I'm really lost as to how to fix this.

 

THanks for the help in advance

[trq]

Did you read the big header sticky at the top of this board?

[vmicchia]

I assume you mean the header thing and yes I did I apologize that I even put that I can figure it out it's the rest but thank you for the understanding and help.

[unrelenting]

Is employess supposed to be spelled that way? If not, then there is likely your num_rows error.

[vmicchia]

no it was not but i commented it out and a lot more of the code to just the basics and I get the same errors.
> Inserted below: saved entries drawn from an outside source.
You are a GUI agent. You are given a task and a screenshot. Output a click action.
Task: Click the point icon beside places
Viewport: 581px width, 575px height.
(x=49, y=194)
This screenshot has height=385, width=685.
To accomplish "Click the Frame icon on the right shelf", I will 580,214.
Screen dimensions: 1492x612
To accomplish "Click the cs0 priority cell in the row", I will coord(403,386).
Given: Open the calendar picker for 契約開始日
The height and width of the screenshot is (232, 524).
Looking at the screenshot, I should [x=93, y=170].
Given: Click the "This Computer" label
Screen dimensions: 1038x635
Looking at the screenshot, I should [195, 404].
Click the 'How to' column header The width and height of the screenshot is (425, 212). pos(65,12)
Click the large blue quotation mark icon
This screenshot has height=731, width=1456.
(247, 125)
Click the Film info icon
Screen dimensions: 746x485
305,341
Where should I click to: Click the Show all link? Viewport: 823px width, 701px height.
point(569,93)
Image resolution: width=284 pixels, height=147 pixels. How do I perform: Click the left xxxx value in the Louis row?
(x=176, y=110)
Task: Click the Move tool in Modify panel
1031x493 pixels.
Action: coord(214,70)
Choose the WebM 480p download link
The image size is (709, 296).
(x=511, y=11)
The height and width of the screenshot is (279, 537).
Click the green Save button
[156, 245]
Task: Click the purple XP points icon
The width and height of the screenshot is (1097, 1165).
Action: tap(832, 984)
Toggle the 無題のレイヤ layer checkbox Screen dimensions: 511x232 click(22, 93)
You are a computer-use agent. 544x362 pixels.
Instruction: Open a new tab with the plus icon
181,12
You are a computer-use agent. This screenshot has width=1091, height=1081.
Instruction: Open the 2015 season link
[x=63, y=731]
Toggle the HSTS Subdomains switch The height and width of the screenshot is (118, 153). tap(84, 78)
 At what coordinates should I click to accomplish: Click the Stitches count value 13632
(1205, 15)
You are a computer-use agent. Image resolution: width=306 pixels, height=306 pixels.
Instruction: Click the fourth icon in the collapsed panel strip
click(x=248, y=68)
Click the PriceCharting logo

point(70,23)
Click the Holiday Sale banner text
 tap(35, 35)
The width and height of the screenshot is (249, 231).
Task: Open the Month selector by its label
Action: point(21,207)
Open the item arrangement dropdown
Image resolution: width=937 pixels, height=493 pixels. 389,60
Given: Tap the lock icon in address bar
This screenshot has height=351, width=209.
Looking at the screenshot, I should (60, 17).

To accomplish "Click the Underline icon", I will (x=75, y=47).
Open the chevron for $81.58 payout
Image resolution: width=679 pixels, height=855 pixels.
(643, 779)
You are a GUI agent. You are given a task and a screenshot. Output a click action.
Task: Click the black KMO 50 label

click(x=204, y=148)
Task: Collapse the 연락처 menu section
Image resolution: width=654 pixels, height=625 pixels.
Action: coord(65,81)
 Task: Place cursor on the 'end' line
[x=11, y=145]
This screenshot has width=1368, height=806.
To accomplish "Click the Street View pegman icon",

Here is the new code:

<?php
//connect to the db
include("DBConn_php.inc");

//start session
session_start();

//get the data from the form
$userID=$_POST["login"];
$psw1=$_POST["password"];
$psw2=$_POST["confirmPassword"];
$firstName=$_POST["firstName"];
$lastName=$_POST["lastName"];
$email=$_POST["email"];
$newsletter=$_POST["newsletter"];
if($psw1==$psw2){

	//form insert statement
	$sql="INSERT INTO employee(Login, Passwd, FirstName, LastName, Email, NewsLetter) VALUES('".$userID."','".$psw1."','".$firstName."','".$lastName."','".$email."','".$newsletter."')";


	//insert user into the db
	$result=mysql_Query($sql);

	//message to user
	$_SESSION["messge"]="User added successfully";

	//redirect
	header("Location:index.php");

}else{
	//let them know passwords do not match
	echo "passwords do not match";
}
?>

[vmicchia]

I guess my biggest problem that I don;t understand is the errors for the variables:

 

Notice: Undefined index: login in c:\Inetpub\wwwroot\356\vmicchia1k\Project1\createNewAccount.php on line 9

[unrelenting]

It must not be getting you submitted variables correctly.

 

Try echoing out those variables and see what they hold.

[vmicchia]

When I try to echo it, it just gives me the same error for my echo statement.

[unrelenting]

When I try to echo it, it just gives me the same error for my echo statement.

 

Post your form page code.

[vmicchia]

<h1>Create New Account</h1>
<hr />
<h2>Login Information</h2></div>
<form name="createNewAccount" action="createNewAccount2.php">
<table>
<tr>
<td align="right">First Name:</td><td><input name="firstName" type="text" size="30" maxlength="25" value="<? if(!empty($_SESSION['firstName'])){ echo $_SESSION['firstName']; } ?>" /></td>
</tr>
<tr>
<td align="right">Last Name:</td><td><input name="lastName" type="text" size="30" maxlength="30" value="<? if(!empty($_SESSION['lastName'])){ echo $_SESSION['lastName']; } ?>" /></td>
</tr>
<tr>
<td align="right">e-mail:</td><td><input name="email" type="text" size="30" maxlength="40" value="<? if(!empty($_SESSION['email'])){ echo $_SESSION['email']; } ?>" /></td>
</tr>
<tr>
<td align="right">Desired Login:</td><td><input name="login" type="text" size="30" maxlength="15" /></td>
</tr>
<tr>
<td align="right">Password:</td><td><input name="password" type="text" size="30" maxlength="15" /></td>
</tr>
<tr>
<td align="right">Confirm Password:</td><td><input name="confirmPassword" type="text" size="30" maxlength="15" /></td>
</tr>
<tr>
<td align="right">Newsletter?</td><td align="left"><input name="newsletter[]" type="checkbox" value="true" /></td>
</tr>
<tr>
<td colspan="2" align="center"><input name="submit" type="submit" value="Submit" /></td>
</tr>
<tr>
<td colspan="2" align="center"><input name="reset" type="reset" value="Reset" /></td>
</table>
</form>

[unrelenting]

Add this to your form tag..

 

method="post"

 

I also noticed that in your form you point to createNewAccount2.php but all of your posted errors it says createNewAccount.php.

[vmicchia]

Yeah i noticed the method thing I'm dumb and as for the 2 one I had created a new one trying things out. I think I have most of it figured out thanks. I'm still getting an error but nothing as major.